I've been trying to view photos inside rar and 7z and it doesn't work properly. Using v1.98 in WinXP64.
And even with a i7 920 it takes ages to get inside the compressed file and browse. I am not sure if you're aware of this.
It crashes, shows files two times, for some it doesn't create thumbnails, and sometimes it crashes. This in files that are rar, in 7z I couldn't even open them.
Could somebody tell me if it's normal, I couldn't find many topics on this problems, then I thought that maybe not many people rar photos. I put those "7z.dll" and "unrar.dll" in the AddOn folder.
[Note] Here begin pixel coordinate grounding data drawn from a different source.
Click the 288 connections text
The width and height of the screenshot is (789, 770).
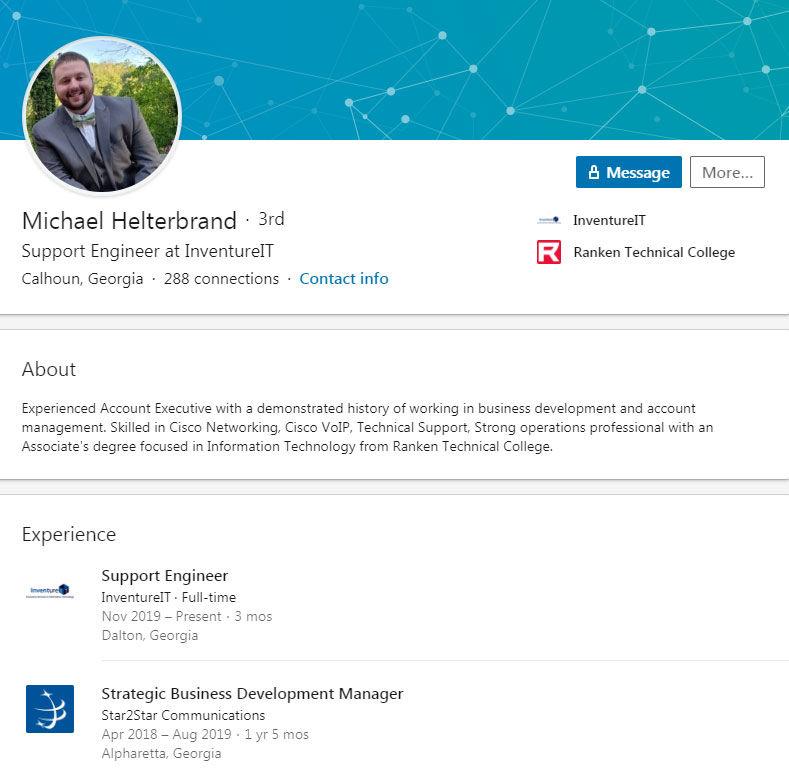pyautogui.click(x=221, y=278)
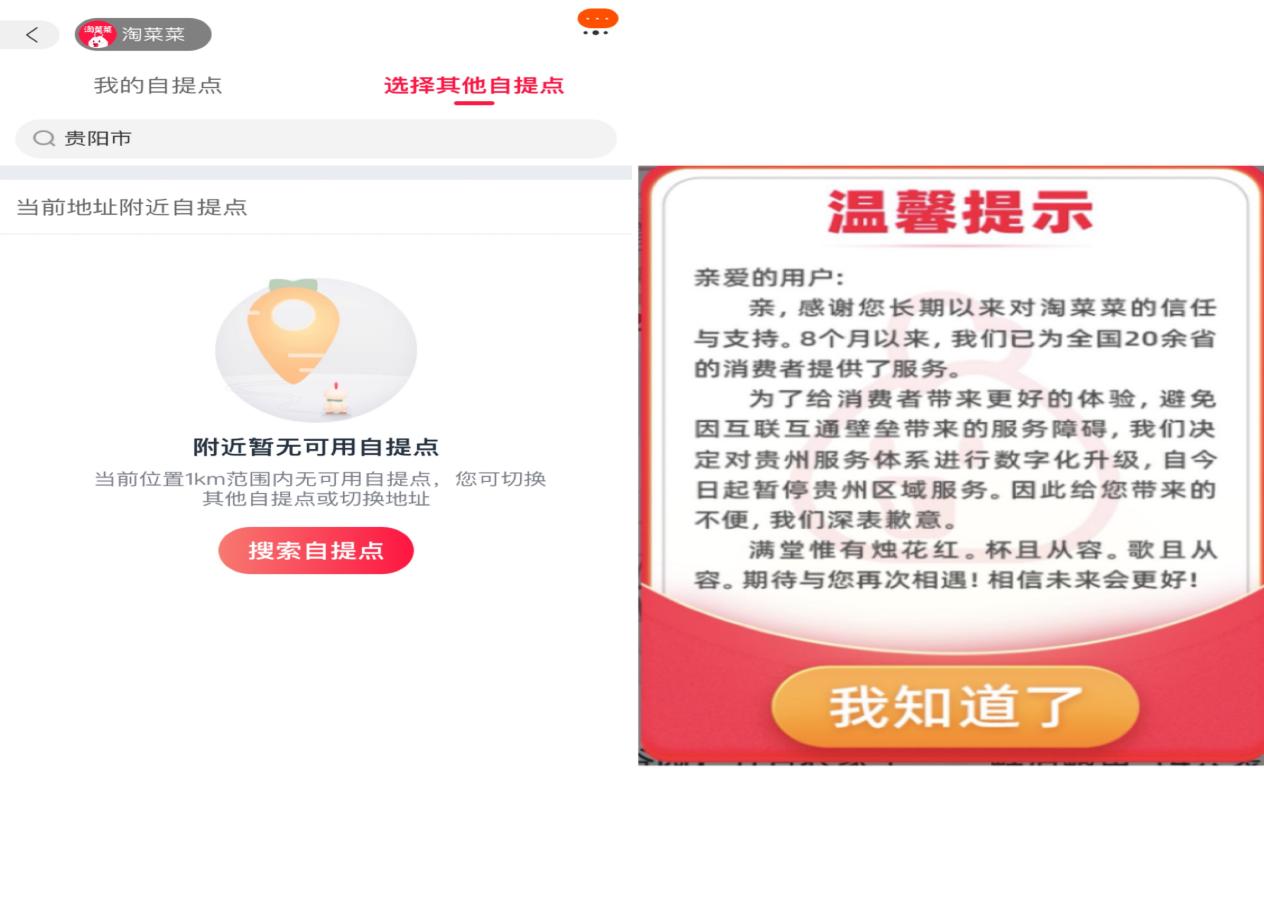Switch to 我的自提点 tab
Screen dimensions: 1264x908
click(x=158, y=85)
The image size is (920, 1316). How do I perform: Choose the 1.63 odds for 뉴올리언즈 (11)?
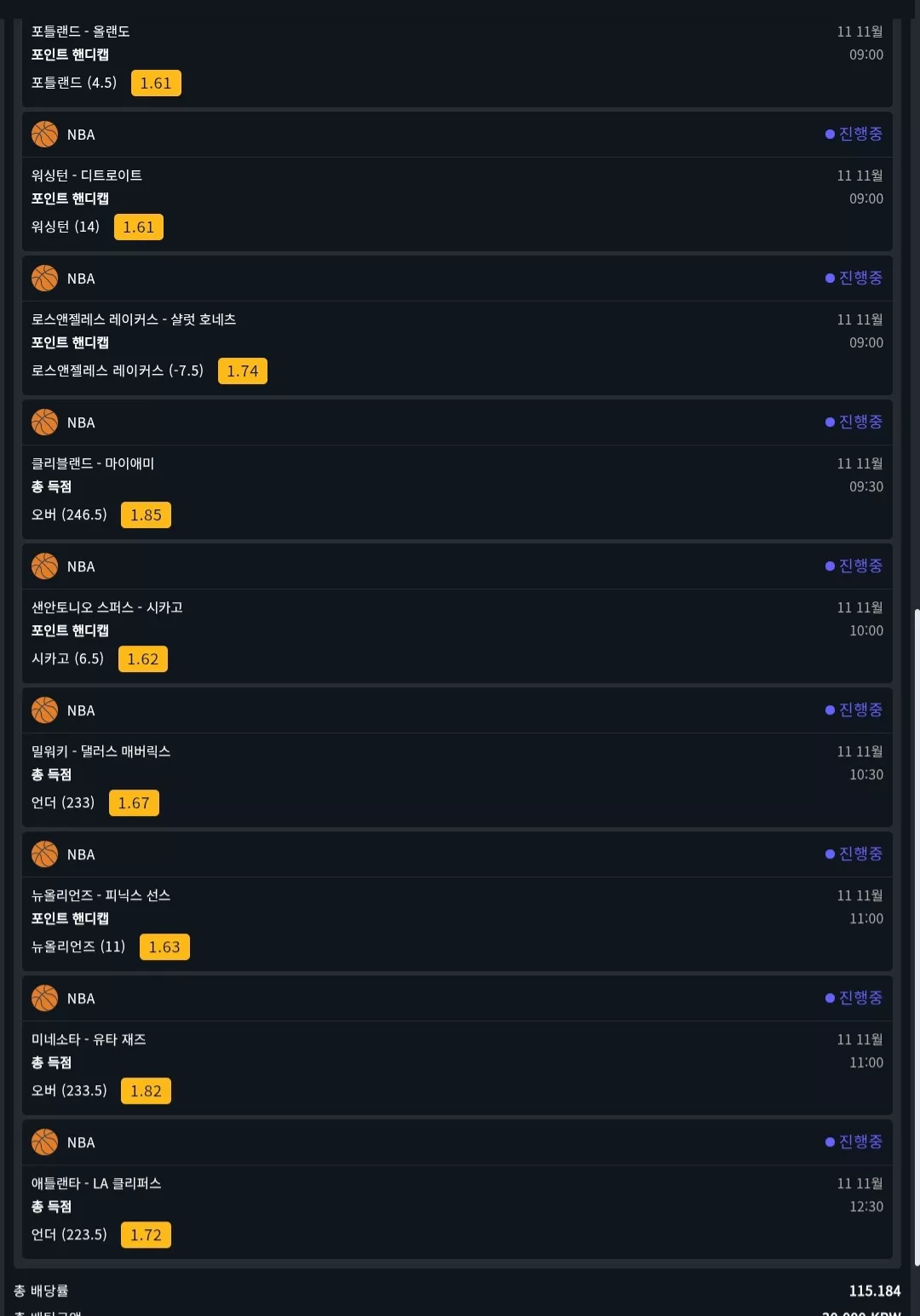click(164, 947)
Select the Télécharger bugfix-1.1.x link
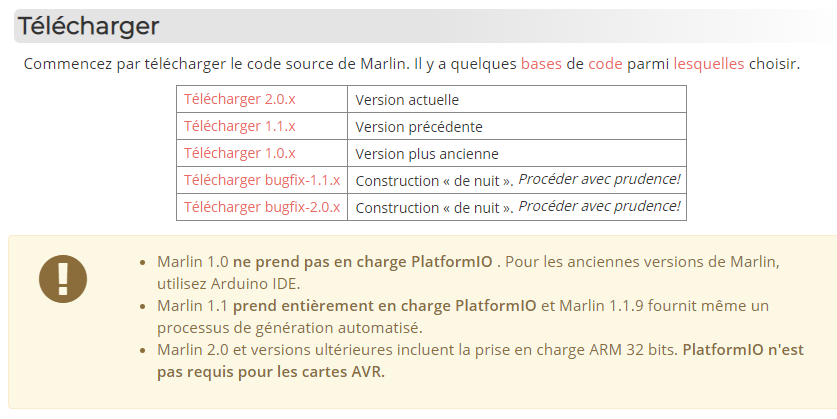 pyautogui.click(x=262, y=180)
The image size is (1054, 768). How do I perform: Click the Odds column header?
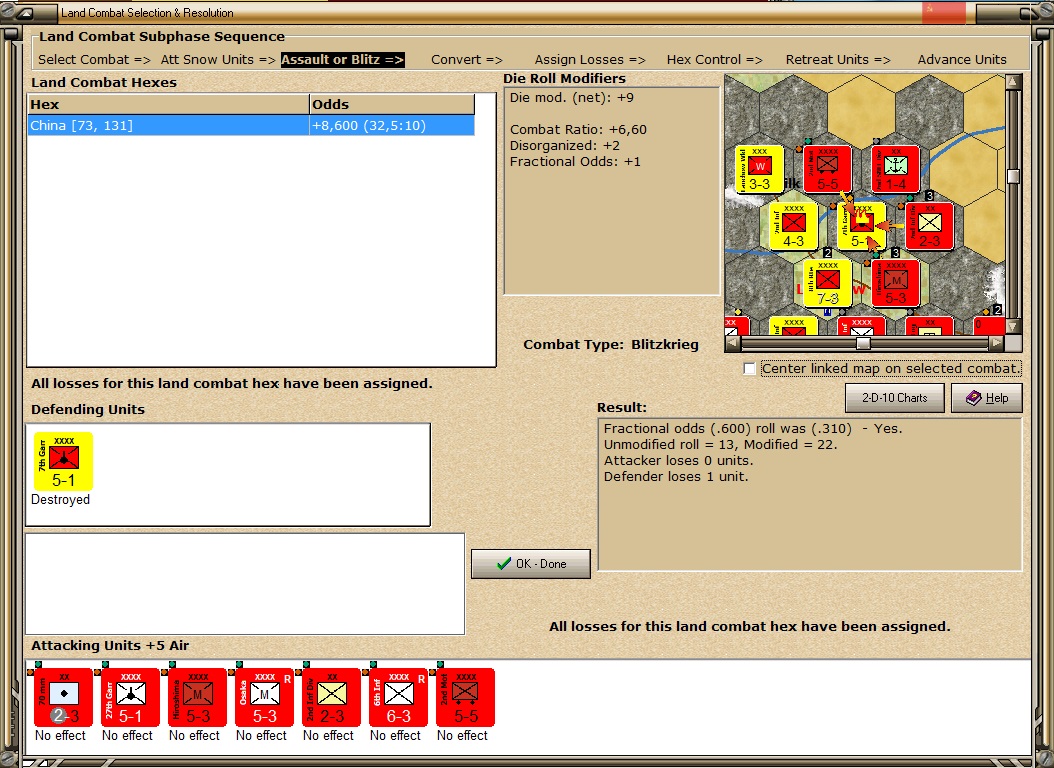pos(392,104)
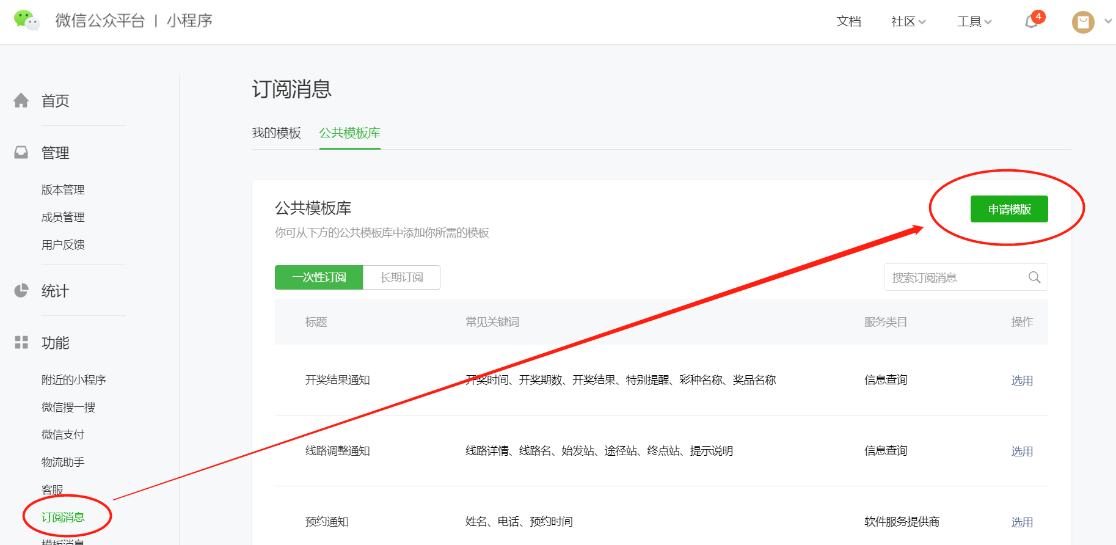The height and width of the screenshot is (545, 1116).
Task: Click the 统计 pie chart icon
Action: click(x=21, y=291)
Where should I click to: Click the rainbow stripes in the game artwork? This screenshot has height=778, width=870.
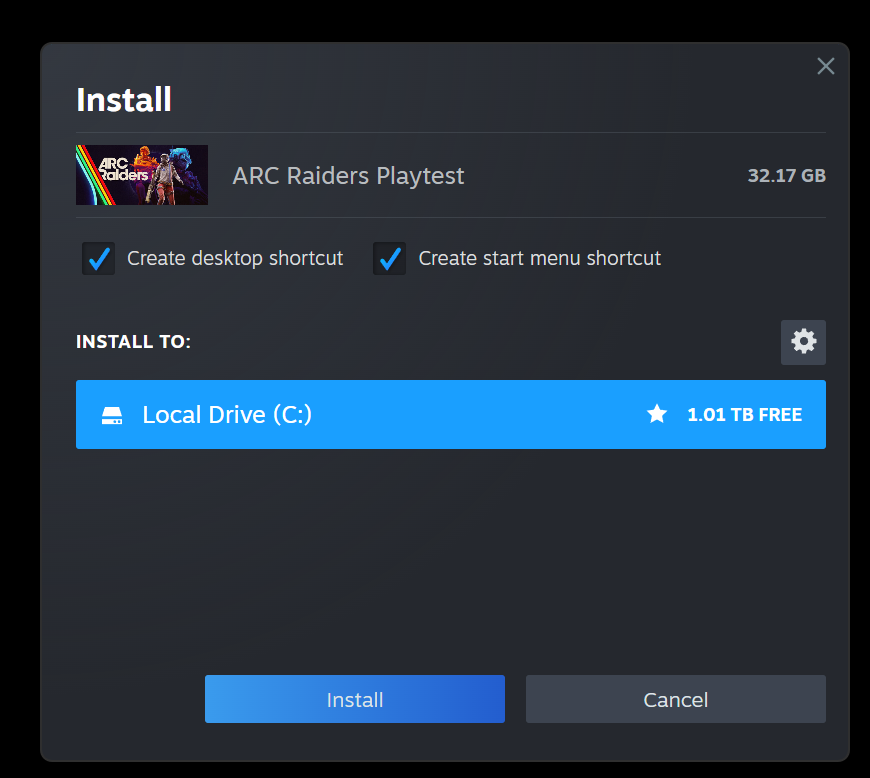pyautogui.click(x=92, y=176)
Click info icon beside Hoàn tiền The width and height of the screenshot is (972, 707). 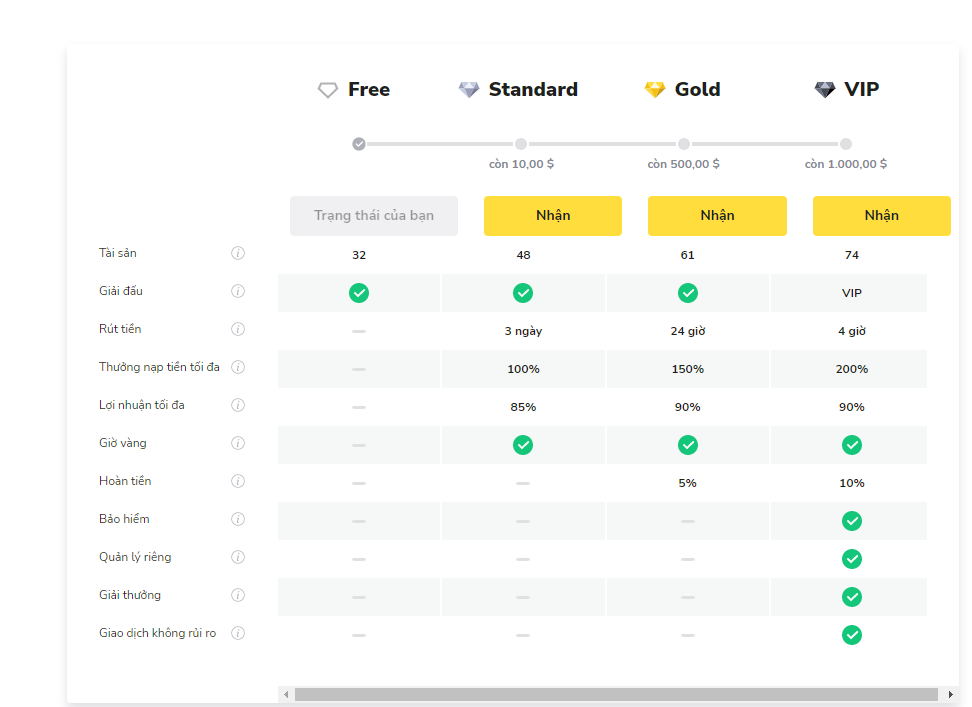click(238, 481)
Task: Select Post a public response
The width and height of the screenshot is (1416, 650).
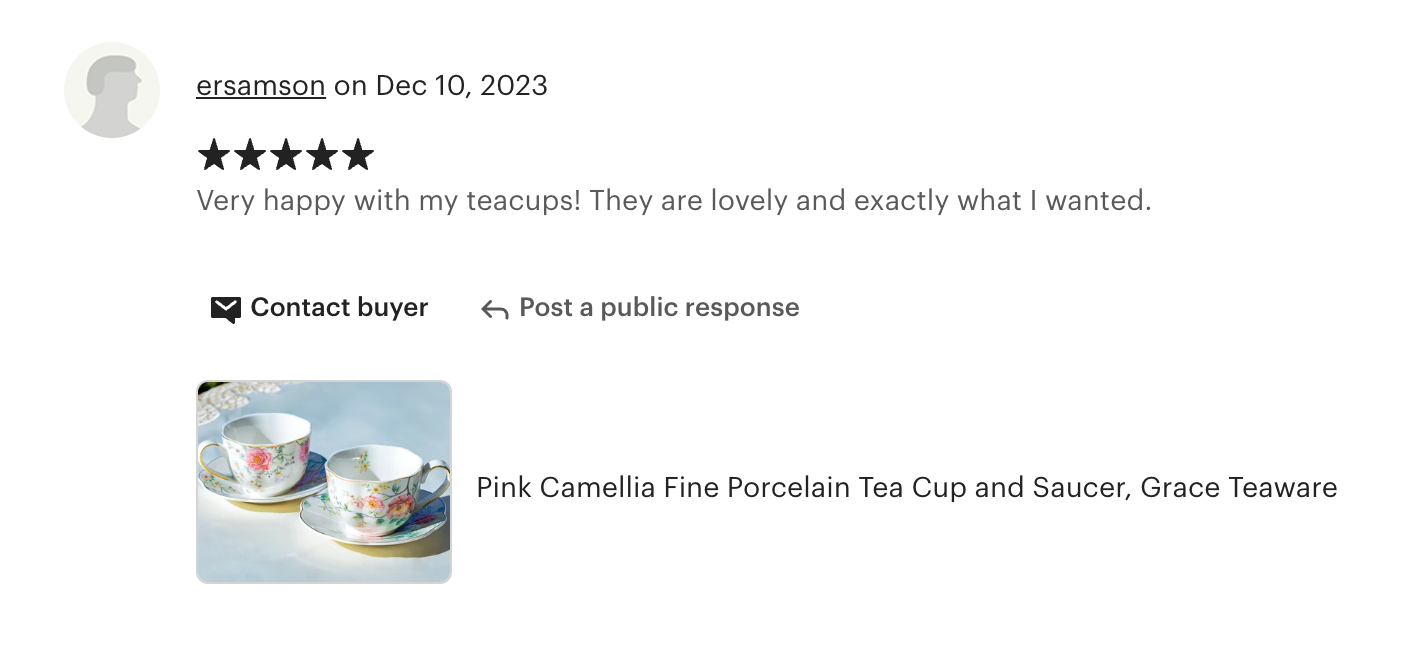Action: pyautogui.click(x=659, y=307)
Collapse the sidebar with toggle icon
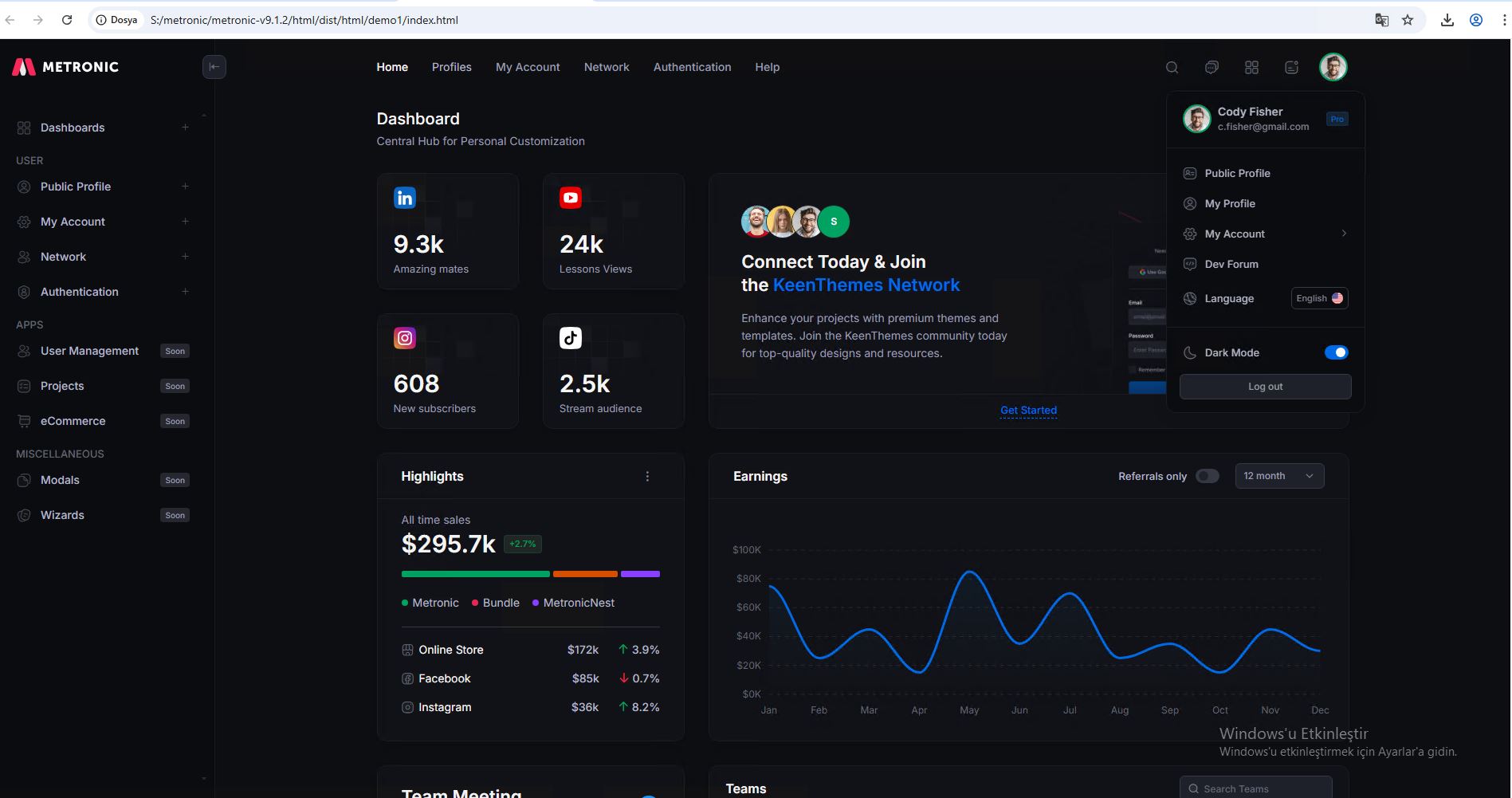Screen dimensions: 1512x798 (x=214, y=67)
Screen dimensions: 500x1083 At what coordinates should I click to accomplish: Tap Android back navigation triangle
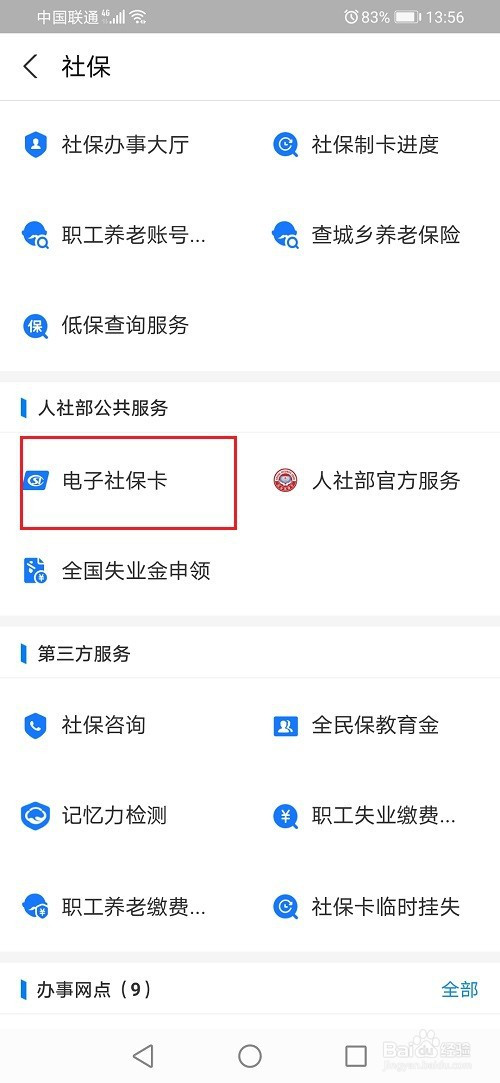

But they are from 2007 and 2006, maybe they need an update, no?
browsing in compressed files works really bad
Moderators: XnTriq, helmut, xnview
Re: browsing in compressed files works really bad
since rar saves about 0.5% space, no, very few people keep rars as they need to be decompressed every time you view them. 0.5% space is not worth 3-4 times the wear on my HDD, CPU, and time.
Re: browsing in compressed files works really bad
obelisk, I am talking here about a plugin that reads files within rar files without needing decompression, that's why they exist.
In the other hand, I 'compress' them not to save space but to have all photos from a trip together instead of 4000 files in a folder, which makes them much easier to backup amb manage.
In the other hand, I 'compress' them not to save space but to have all photos from a trip together instead of 4000 files in a folder, which makes them much easier to backup amb manage.
Re: browsing in compressed files works really bad
There are two styles of archives. In one version you compress the files and put them in an archive. That's fast to get at the compressed files, but the archive isn't as small as in the other version, where you put uncompressed files in an archive, and compress the complete archive. The second style is also known as "solid archive", and used for RAR / 7Z / TGZ / TBZ / etc. The first style is used for ZIP and others (mostly older formats). For "small" archives, say, smaller than your free RAM, solid archives should win and still be fast enough.
For "big" archives getting at individual files in a solid archive must be much slower than ZIP, that's just normal. The bugs you have seen are of course not normal.
For "big" archives getting at individual files in a solid archive must be much slower than ZIP, that's just normal. The bugs you have seen are of course not normal.